「今日も駄目か」

 ここのところ毎朝、目を覚ますと大人の姿に戻ってはいないかと姿見の鏡の前に向かうのが習慣になっていた。
 以前は鏡などロクに見なかったのに皮肉なものだ、とシルヴィエは思った。

「お茶をお持ちしました」
「ああ」

 エリンの淹れてくれた朝のお茶を飲みながら、シルヴィエは今日の授業のことを考えて憂鬱な気持ちになった。

「まったくあの子たちときたら……」

 あの王子達には書き取り計算の他に魔法学はもちろん、いずれ歴史学・法学・政治学と王家に連なる者として恥ずかしくない知識を得て貰わなくてはならないのだが……。
 いまのところフェンリルのクーロに夢中でまともに授業にならないのだった。

「はあー……」

 シルヴィエは深くため息をつくと、身支度をして朝食を取り、重い足取りで王城へと向かった。

「これはオレの! レオンのはそこにあるだろう」
「やだー、にいさんの持ってるのがいい!」

 着くなり、二人は絵本の取り合いをしている。

「うわあああん」

 しかもレオンはすぐに泣く。末っ子で甘やかされたせいだろうか。

「ほらほらほら! 授業をはじめるよ!」

 うんざりしたシルヴィエはガンガン、とロッドを床に叩きつけ二人の注意を引いた。

「やだ! 今遊んでるんだもん」
「やだっ、じゃない。ルーカスは口答えの罰としてここの書き取りを十回、レオンはここを十回。はい、はじめ」
「くそう……」
「ふぇええ……ぼくはなにもしてないよう」
「連帯責任だ、ぶつぶつ言わん!」

 シルヴィエはその間に背の高い椅子によじ登って、二人を見張った。

「できた!」
「ぼくも!」
「どれどれ……」

 シルヴィエがノートを覗き込もうと机に近づいた。

「うん、確かに出来てるね」
「じゃあ、クーロと遊んでいい?」
「遊んでいい?」
『あそんでいいですか?』
「それはまだ!」

 シルヴィエはこの言うことを聞かない二人をなんとか言うことを聞かせようとした結果、クーロで釣っている状態になっていた。
 悪いのはこの幼女の見た目だ。
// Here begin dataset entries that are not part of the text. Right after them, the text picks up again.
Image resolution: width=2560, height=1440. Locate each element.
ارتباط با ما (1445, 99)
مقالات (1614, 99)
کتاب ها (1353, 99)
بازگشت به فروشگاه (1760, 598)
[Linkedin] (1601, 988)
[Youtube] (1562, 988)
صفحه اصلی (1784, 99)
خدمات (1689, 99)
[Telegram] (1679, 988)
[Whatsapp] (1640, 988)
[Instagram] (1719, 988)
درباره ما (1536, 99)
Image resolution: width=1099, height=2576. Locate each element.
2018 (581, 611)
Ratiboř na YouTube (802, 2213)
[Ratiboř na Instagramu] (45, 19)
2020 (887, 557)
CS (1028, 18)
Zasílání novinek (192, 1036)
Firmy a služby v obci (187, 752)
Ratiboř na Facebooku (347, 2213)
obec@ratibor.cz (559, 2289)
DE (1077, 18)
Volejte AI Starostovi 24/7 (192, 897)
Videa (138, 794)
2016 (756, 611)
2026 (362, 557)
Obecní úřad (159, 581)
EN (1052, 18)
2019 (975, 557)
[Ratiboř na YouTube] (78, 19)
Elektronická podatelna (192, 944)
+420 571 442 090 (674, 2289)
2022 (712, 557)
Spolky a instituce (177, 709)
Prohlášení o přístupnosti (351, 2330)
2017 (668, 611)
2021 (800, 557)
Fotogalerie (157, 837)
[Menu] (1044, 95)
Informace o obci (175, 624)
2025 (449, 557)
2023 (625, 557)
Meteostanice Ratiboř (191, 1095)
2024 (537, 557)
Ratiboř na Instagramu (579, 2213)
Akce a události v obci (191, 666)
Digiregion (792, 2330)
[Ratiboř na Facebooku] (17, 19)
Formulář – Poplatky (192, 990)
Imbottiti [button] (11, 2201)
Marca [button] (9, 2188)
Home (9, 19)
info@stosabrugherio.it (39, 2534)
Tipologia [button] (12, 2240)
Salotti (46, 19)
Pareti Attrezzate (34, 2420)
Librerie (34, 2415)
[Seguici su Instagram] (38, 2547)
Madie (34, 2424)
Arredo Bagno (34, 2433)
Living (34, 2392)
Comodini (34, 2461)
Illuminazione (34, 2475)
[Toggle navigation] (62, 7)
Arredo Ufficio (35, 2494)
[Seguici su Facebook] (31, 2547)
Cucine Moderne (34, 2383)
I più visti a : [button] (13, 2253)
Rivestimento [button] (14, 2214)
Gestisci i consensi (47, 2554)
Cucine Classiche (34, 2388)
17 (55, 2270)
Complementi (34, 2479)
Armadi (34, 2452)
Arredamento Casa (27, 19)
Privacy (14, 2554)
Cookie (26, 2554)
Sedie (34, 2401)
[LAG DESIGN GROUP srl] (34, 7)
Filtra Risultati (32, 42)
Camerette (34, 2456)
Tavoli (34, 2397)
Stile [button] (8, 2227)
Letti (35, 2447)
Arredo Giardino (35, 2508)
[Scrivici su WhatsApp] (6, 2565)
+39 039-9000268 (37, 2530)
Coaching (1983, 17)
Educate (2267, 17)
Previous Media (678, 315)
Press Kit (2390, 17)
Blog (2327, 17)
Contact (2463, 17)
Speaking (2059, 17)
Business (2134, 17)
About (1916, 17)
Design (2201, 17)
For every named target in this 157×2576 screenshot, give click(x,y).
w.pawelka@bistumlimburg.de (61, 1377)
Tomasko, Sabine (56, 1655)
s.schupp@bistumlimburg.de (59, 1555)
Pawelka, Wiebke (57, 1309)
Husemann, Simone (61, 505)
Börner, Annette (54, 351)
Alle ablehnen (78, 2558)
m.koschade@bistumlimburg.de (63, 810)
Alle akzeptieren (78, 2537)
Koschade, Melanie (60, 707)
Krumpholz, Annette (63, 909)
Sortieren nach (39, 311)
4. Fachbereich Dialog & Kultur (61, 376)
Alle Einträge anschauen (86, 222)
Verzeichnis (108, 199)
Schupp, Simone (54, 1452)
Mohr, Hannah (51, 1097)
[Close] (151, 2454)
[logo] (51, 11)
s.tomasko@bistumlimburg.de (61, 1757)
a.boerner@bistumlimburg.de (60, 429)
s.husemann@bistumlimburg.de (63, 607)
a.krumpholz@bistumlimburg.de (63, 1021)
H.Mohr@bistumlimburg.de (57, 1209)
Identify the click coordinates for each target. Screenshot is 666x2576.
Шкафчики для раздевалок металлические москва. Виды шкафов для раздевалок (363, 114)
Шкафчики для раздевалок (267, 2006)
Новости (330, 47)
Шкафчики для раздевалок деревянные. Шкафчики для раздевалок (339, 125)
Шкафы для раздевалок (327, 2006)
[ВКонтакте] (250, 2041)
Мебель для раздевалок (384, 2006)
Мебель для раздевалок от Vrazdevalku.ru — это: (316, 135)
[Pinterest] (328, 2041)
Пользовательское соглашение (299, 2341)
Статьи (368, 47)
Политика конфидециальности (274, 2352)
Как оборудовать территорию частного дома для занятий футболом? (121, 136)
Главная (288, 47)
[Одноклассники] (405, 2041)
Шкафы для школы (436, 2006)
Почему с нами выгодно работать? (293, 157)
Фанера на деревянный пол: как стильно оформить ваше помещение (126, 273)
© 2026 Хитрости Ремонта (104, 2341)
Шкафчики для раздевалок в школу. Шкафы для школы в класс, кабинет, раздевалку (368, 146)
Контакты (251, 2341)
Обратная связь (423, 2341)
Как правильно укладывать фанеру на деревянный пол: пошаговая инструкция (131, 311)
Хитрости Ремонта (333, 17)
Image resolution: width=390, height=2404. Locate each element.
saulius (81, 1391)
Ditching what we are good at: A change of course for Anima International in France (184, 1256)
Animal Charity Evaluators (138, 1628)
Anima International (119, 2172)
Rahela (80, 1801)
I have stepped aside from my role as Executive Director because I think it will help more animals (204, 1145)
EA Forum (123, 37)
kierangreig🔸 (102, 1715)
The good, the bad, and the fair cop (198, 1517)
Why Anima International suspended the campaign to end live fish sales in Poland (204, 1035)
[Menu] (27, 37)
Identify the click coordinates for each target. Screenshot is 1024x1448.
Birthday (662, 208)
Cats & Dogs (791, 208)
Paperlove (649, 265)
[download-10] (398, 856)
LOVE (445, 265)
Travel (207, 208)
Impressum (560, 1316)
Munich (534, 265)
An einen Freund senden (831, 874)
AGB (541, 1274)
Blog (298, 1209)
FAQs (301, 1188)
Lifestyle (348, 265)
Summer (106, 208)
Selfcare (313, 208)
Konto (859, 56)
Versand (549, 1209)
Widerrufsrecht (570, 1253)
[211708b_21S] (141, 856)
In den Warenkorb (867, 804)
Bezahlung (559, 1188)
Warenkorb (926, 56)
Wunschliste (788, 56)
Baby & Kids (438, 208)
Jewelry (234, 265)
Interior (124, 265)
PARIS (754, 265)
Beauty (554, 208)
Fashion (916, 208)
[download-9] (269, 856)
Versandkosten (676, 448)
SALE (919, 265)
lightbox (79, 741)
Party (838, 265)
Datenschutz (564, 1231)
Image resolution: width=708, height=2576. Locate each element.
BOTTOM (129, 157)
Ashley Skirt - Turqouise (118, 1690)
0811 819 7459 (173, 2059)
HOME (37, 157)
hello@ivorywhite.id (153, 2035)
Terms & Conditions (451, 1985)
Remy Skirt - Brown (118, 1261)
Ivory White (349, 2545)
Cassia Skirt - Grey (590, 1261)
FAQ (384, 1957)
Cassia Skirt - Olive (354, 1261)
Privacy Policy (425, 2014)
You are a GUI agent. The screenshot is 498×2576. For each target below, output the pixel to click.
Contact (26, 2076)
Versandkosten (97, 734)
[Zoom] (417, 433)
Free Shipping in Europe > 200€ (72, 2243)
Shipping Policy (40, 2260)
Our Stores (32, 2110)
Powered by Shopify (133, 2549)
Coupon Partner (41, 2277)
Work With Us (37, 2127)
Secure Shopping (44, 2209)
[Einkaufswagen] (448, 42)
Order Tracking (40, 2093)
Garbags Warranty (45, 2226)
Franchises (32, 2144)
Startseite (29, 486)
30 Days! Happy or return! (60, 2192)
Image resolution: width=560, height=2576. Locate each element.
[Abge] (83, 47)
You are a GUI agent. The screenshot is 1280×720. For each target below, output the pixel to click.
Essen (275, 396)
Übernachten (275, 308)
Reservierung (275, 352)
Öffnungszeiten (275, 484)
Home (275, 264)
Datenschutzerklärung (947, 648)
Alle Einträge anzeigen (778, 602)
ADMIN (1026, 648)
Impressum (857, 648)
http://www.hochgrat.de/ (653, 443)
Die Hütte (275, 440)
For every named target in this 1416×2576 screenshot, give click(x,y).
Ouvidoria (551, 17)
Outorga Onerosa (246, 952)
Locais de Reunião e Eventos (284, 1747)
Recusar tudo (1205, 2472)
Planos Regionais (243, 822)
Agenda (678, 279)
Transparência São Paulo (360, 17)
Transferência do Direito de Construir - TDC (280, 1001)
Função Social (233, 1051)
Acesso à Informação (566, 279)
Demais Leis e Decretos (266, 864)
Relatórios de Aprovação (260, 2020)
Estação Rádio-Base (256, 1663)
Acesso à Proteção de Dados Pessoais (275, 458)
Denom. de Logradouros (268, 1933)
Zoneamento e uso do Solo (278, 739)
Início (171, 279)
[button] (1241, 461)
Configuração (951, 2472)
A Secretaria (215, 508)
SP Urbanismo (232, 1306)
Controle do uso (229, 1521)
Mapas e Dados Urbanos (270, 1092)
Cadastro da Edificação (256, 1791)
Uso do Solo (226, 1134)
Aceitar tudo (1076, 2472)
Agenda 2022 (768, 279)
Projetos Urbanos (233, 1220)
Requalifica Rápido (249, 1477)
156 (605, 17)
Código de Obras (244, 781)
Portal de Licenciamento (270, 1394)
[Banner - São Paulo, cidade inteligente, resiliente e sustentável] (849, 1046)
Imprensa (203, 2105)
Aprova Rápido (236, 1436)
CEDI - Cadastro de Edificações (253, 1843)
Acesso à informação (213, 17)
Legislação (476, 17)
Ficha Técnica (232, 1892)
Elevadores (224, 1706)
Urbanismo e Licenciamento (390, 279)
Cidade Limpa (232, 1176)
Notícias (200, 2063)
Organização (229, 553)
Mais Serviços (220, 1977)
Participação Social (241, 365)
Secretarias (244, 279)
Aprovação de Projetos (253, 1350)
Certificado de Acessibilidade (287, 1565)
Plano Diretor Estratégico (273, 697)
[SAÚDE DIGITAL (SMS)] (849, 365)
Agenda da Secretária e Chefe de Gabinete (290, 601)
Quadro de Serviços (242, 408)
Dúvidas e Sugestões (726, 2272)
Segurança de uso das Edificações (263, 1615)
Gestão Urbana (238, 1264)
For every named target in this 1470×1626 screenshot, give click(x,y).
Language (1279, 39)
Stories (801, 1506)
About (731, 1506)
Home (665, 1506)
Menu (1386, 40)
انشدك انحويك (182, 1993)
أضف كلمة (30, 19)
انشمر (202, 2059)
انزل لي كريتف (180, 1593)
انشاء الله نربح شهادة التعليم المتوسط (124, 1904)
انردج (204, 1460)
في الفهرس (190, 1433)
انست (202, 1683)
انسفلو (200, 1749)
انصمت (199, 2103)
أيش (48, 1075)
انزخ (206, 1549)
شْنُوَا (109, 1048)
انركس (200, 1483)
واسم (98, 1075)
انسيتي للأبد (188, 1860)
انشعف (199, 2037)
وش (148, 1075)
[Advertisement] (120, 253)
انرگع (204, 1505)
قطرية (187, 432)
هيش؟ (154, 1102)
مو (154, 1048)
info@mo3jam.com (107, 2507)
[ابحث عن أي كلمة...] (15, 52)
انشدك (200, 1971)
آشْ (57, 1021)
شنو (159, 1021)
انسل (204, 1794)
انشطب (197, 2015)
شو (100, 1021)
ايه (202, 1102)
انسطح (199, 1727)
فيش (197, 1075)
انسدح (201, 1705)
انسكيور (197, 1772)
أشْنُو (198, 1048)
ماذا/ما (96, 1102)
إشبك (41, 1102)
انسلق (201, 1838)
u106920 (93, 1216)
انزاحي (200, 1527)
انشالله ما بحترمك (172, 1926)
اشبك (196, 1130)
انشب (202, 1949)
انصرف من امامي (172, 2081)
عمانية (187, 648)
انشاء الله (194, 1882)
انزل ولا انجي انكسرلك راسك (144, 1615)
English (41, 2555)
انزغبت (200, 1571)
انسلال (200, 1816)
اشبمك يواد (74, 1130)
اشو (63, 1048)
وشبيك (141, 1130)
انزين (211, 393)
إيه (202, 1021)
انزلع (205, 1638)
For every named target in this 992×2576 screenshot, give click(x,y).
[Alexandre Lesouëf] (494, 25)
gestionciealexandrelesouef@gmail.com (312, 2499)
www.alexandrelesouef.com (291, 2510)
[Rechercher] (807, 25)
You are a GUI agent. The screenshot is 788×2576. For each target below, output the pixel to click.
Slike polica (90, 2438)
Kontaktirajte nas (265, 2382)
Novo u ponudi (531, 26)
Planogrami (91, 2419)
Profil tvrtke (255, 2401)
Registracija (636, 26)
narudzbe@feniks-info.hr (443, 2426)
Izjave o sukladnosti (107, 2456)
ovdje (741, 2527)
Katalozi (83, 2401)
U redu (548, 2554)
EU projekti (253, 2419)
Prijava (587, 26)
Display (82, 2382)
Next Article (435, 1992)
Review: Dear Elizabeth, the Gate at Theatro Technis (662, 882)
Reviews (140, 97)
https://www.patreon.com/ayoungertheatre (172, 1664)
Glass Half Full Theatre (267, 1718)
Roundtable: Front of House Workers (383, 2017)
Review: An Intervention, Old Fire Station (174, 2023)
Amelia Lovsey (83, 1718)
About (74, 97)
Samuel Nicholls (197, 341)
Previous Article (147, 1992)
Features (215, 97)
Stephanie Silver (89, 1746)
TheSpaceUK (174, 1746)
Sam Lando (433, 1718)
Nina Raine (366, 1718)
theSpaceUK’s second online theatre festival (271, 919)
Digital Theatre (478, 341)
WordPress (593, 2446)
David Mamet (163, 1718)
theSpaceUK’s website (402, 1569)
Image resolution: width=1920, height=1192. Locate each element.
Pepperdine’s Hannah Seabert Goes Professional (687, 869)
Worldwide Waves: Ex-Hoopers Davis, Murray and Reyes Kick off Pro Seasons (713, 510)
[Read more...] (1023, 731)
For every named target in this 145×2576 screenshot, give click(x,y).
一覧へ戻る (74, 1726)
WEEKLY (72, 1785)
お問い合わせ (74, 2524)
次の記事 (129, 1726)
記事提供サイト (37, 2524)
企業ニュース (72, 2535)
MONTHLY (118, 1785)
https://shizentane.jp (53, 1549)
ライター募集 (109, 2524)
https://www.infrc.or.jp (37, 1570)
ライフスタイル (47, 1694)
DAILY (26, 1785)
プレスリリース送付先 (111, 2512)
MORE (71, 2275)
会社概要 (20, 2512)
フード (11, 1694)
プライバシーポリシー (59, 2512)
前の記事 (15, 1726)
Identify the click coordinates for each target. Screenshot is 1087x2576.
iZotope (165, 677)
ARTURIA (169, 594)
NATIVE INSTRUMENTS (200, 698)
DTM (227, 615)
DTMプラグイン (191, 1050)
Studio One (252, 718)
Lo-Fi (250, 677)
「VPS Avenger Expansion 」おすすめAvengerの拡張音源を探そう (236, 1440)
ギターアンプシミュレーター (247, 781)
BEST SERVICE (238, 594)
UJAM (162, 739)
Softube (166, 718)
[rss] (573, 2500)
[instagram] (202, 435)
王子達は自分達より年下に見えるシルヴィエを先生と呼びはするものの、態度はひどいものだった。

「次は魔法の勉強だ!」

 シルヴィエはドン、と大きな本をなんとかテーブルに載せた。

「君たちはどんな魔法が使える?」
「手を洗う水を出したり、風を出して自分の髪を乾かしたり、あ、あと火を点けるのもできるよ」
「ぼくもー」
「嘘つけ、レオンは火は使えないだろう」
「うう……」
「はいはい、じゃあッ基本的な生活魔法はもう出来るってことだね」
「うん。先生、もっとかっこいい魔法を教えてください!」

 こんな時だけルーカスは殊勝に先生、と呼んでくる。

「はあ……それは後。お前達が扱ってもいいと思ったら教えるよ」

 このやんちゃな二人に、要望通りの魔法を教えたらいいおもちゃにしそうだ。
 王族の魔力は一般人より高いと言われている。
 この二人ならもしかしたら可能かもしれないが、幼い精神のままでは教えられない。

「本日は魔法陣の書き方の基礎から」
「えー」
「えー、じゃない。少ない魔力でも安定して効果を生むのが魔法陣だ。しかも奥の深い世界。例え普段魔法を使うことがなくても契約紋などは王族ならば必ず使うはずだ」

 そう言ってシルヴィエは、石版を置いた。

「まず、水を出す魔法陣を書いて貰う」
「えー、魔法陣なんかなくてもできるよ」
「例題、だ。なんだっていいんだ。さぁやりな」
「うーん……」

 二人は魔法陣を書くのは初めてらしい。チョークを手に固まってしまった。

「水の魔法は四方に水の精霊の名を……それから、そう効果と魔法名。そして円は綺麗に。ここがぶれると不安定になる」
「えーん、できないよう」
「レオン、大きく書きすぎだ」

 なるべく丁寧に優しく、シルヴィエは魔法陣の基本的な構造を教えていく。

「さ、ここに桶があるから出来た魔法陣を使って見よう」

 なんとか形になったものを今度は実戦してみることにする。まずはルーカスが魔法陣に魔力を流した。

「わあ、もう桶一杯になった」
「魔力を止めて。どうだい、魔力だけの魔法も手軽だけど、魔法陣を使うと安定するだろう?」
「うん」
「ぼくにもできるかな……」

 お次はレオン。少しちょろちょろとしていたがキチンと水が出た。

「できたー」
『おうじさまたち、すごいですー』

 クーロは尻尾をフリフリ二人の王子を褒めた。

「上等だ。今日はここまで。次は絵画の先生がやってくるからね」

 絵画と音楽の先生は別に着いている。さすがのシルヴィエもそこは専門外だからだ。

「はーい」
「絵画が終わったらクーロと遊んでいいからね」
「やったー!」
『わーい』

 シルヴィエは今日もなんとかやり遂げた、とふうとため息をついた。